Alcohol Regulatory Round-up: August 11th 2011

Federal: A proposed bill, Brewer’s Employment and Excise Relief Act, would reduce the federal excise taxes for craft brewers in order to help them grow in the hope that they will provide jobs, revenue, and economic stimulus. This is a smart move since craft brewers have had a strong showing in the last five years. According to a recent report from the Brewer’s Association, craft brewers saw a 15% increase in production while big beers like Bud, AB-inBev and MillerCoors have suffered with the rest of the economy. The more government gets out of the way of these businesses the more likely they are to grow, and the bigger and more financially secure they are the more people they can afford to employ.

Alabama: A clear example of how deregulation equals stimulation is occurring in Alabama, a state with a grand total of 6 brewers. It’s not surprising there are so few. But a new law seems likely to encourage a few brewers to give Alabama a try. Thanks in particular to the efforts of grassroots beer-lovers, Free The Hops, which I detailed in an earlier post, Alabama legislators passed the Brewery Modernization Act in May. It was signed by the governor in June, and a few months later new breweries are reportedly making plans to open in the state. While Alabama still has really stupid laws regulating brewing, (like the one that limits brewpubs to historic buildings and counties where brewing occurred before prohibition) the new regulations allow brewers to offer tours, tastings, sell their beer on-premise whether or not they have a restaurant, and it allows brewpubs to sell their beer to wholesalers for retail sales where previously they were limited to selling on-premise.

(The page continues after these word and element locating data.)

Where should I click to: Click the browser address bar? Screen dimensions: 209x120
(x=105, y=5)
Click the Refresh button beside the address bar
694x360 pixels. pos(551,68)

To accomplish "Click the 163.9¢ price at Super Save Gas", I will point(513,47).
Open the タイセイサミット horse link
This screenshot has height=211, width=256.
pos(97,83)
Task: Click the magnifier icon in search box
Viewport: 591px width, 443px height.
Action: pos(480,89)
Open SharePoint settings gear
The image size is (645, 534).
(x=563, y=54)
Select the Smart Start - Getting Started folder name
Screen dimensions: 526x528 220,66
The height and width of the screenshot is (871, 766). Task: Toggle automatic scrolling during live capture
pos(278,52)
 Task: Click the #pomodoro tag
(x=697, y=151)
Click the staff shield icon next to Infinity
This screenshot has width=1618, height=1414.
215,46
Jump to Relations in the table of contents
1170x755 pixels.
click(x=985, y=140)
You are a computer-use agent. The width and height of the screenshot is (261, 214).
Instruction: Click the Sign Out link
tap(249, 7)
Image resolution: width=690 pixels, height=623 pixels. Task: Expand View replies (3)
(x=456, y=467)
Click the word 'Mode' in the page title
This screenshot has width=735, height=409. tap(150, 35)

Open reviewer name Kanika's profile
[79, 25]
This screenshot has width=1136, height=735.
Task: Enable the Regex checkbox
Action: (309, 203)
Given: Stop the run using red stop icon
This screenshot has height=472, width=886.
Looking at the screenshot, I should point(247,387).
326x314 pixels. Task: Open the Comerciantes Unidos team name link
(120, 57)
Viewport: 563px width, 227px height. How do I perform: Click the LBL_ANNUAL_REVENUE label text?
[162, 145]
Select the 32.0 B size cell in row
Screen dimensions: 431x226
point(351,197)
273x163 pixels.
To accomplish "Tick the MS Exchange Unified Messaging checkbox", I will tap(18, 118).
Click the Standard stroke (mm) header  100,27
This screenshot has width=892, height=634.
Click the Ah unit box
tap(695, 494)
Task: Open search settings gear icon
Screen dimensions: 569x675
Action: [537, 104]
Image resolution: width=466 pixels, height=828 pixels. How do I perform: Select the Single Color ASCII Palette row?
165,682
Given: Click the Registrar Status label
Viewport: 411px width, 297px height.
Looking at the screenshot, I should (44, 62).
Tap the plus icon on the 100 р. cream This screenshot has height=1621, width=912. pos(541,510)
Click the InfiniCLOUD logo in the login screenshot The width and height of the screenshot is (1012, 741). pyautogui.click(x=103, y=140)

Illinois: CEI’s favorite Senator, Dick Durbin, is at it again, this time he’s “helping” Illinois residents by forcing a liquor sales curfew of 1am.

Pennsylvania: As I have written in the past, a few PA legislators are making a valiant effort to privatize the long-lasting state control over liquor sales. However, as the state approaches liquor liberation some residents are beginning to wonder when the arcane laws regulating beer sales will be revisited. Not only are PA beer lovers prevented from purchasing beer in grocery stores (with limited exceptions), they are limited to buying beer by the case (no less) at distributor stores or limited to two six-packs at carry out tavern stores.

Massachusetts: As I wrote about yesterday, craft brewers in the state of Massachusetts breathed a sigh of relief after the alcohol control commission reversed a decision that would have required farmer-brewers to either purchase 50% of their ingredients locally, or switch to different license that would have ruined most small brewers.

Also in Massachusetts, a bill is working its way through the legislature that might make it easier for brewers to switch distributors—something that currently is virtually impossible for craft brewers in the state, regardless of how much a distributor underperforms. House Bill 1897 would marginally increase small brewers’ ability to get out of distribution contracts and to switch to a different distributor.  This has the added benefit of incentivizing distributors to do a better job in getting their craft beer customers on the shelves lest they lose the contract to a competing distributor.

Michigan: Regulators have finished assembling the 21-person Advisory Committee on Liquor Control Rules. The committee, commissioned by Governor Rick Snyder, is tasked with reviewing the state’s onerous and outdated regulation of alcohol and to make recommendation to reform the laws so that they are “simple, transparent, fair and efficient and conducive to business growth and job creation”.Members of the committee include restaurant and brewery owners, liquor suppliers and retailers among others who will seek to bring Michigan liquor laws into the 21st century. It’s about time.

Texas:  The state legislature in Texas can look forward to a far more robust fight for alcohol freedom in the coming years with the formation of the grassroots organization Open the Taps. As I have detailed in the past Texas has a host of bad alcohol laws, mostly stemming from the strangle-hold that the wholesalers have over the industry and, to some extent, over lawmakers.

Utah: The state of Utah is being sued for some of its liquor laws. Liquor licenses are far too limited and those can get them are reportedly waiting sometimes up to 2 years to get them.

Washington: As predicted, the Washington State fight for liquor privatization continues. Now, Trader Joe’s is throwing its weight behind privatization along with Costco.